Exercise instructions –
Copy out the stretch of the records from the line containing "Find the location of a particular element. The width" through the line containing "object-type-field: User, Group, or", keeping every character as it is.

───── Input records

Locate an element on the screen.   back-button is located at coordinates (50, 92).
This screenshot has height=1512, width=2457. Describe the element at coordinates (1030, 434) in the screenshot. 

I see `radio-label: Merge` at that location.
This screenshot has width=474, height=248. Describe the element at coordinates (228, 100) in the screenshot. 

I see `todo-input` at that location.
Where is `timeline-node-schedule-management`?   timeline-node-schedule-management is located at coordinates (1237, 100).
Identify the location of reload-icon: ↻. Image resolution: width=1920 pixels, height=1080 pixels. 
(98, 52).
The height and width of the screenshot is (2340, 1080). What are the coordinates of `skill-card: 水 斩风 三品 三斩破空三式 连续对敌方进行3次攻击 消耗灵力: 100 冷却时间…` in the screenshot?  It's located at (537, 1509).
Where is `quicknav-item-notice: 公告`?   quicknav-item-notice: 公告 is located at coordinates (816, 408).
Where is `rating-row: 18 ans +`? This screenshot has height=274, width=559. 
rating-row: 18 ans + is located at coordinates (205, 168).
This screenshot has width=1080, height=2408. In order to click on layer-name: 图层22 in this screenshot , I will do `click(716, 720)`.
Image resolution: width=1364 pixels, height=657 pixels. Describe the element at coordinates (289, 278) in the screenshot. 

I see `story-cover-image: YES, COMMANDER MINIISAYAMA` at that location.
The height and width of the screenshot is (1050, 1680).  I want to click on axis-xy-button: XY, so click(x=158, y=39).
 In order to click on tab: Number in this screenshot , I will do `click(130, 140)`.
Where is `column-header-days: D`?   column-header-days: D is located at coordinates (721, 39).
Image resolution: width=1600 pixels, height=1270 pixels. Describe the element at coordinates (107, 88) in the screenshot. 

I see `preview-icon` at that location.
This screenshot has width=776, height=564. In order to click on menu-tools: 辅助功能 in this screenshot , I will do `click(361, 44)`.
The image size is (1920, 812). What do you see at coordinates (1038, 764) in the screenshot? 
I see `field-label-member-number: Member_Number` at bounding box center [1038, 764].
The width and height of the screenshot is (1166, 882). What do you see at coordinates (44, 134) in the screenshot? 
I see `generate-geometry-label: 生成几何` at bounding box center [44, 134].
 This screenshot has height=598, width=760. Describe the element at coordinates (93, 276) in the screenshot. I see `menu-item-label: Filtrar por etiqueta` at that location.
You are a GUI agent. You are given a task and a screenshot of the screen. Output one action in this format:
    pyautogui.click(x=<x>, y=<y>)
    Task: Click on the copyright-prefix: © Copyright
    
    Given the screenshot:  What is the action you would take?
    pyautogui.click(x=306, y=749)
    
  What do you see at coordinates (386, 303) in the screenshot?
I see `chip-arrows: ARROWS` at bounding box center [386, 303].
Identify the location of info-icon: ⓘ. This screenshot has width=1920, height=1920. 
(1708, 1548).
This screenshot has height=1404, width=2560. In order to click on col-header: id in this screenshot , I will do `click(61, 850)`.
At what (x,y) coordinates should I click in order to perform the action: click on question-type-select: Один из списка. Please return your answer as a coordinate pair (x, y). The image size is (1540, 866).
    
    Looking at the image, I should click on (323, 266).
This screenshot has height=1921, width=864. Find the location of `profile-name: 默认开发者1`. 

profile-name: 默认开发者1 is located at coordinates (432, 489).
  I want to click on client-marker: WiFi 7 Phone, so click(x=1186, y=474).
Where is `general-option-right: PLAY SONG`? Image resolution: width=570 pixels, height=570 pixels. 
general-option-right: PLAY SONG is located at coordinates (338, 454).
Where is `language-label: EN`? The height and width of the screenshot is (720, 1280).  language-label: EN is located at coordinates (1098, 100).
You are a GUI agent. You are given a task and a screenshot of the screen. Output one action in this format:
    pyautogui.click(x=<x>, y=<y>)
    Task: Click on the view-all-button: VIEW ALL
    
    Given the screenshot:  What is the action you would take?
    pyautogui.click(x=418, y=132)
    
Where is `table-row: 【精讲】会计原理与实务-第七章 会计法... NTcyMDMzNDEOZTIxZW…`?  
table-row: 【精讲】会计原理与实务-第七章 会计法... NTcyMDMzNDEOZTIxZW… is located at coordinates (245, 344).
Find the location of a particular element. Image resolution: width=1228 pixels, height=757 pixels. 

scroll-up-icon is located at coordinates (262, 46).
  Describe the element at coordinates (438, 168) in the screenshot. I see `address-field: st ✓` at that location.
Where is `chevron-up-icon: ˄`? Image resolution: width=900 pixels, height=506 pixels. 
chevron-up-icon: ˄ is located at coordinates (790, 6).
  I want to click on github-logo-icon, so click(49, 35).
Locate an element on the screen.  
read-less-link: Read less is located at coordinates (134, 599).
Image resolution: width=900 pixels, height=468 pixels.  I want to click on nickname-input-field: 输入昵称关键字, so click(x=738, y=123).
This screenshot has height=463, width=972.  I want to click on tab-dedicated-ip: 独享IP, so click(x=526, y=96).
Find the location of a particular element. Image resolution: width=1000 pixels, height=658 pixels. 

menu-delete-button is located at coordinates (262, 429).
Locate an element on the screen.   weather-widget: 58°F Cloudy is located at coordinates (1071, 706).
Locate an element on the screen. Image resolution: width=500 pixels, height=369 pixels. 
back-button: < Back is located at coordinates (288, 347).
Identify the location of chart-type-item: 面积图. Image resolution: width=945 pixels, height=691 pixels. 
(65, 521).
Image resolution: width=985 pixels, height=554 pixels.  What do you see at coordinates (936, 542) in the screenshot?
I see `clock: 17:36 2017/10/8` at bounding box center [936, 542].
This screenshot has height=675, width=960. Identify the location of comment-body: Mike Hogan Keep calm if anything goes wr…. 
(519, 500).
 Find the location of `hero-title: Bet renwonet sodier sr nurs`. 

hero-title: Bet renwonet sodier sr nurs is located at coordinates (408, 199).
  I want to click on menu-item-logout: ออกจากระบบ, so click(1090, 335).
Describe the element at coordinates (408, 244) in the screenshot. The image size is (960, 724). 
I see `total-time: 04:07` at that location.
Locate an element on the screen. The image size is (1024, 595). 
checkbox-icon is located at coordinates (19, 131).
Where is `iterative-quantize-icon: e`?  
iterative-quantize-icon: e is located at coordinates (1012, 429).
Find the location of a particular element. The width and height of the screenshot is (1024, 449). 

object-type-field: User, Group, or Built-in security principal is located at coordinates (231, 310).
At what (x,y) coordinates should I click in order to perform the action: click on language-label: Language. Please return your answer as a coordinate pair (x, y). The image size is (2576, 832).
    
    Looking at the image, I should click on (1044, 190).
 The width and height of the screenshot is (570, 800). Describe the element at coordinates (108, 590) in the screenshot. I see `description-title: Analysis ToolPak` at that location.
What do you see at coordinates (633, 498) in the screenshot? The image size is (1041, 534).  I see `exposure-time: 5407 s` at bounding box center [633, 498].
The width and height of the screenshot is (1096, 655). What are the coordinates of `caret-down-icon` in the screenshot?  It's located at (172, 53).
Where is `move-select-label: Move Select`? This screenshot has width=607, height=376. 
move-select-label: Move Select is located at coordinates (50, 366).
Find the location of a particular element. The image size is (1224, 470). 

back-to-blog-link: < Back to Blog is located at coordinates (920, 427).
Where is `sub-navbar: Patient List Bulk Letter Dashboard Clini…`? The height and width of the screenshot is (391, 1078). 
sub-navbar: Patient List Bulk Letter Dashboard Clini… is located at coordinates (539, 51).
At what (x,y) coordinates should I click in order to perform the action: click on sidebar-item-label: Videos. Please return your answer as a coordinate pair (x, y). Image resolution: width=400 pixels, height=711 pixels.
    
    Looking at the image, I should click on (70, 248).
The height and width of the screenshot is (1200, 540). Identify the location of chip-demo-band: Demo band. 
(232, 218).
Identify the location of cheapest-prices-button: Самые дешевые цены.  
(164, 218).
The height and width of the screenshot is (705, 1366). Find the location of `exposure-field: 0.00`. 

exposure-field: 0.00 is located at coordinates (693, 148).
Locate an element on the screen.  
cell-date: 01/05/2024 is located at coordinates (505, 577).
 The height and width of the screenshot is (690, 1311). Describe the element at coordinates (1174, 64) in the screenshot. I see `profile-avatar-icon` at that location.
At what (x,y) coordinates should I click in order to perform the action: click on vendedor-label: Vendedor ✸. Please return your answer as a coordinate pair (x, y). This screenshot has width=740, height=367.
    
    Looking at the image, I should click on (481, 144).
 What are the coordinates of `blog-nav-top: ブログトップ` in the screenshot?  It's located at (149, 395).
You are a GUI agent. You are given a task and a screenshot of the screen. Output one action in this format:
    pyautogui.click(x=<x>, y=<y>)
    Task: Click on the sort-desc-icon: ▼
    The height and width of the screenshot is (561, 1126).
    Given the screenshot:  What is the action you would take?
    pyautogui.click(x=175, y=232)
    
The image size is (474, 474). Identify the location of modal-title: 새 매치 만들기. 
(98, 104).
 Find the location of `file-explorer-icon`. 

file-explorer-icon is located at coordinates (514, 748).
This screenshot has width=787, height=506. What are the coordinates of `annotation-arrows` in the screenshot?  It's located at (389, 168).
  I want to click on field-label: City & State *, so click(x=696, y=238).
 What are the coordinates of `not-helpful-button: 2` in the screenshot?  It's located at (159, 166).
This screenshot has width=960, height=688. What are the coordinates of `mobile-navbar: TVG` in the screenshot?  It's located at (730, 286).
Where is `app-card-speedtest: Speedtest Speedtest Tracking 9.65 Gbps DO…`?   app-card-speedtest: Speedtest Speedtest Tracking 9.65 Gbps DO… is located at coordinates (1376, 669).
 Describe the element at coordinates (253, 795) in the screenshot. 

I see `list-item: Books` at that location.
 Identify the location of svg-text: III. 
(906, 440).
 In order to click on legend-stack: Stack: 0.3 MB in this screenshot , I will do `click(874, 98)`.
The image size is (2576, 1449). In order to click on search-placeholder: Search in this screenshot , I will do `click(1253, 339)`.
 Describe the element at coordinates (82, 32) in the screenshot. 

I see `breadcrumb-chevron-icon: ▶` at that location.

──────────

Result of the task –
Find the location of a particular element. The width and height of the screenshot is (1024, 449). 

object-type-field: User, Group, or Built-in security principal is located at coordinates (231, 310).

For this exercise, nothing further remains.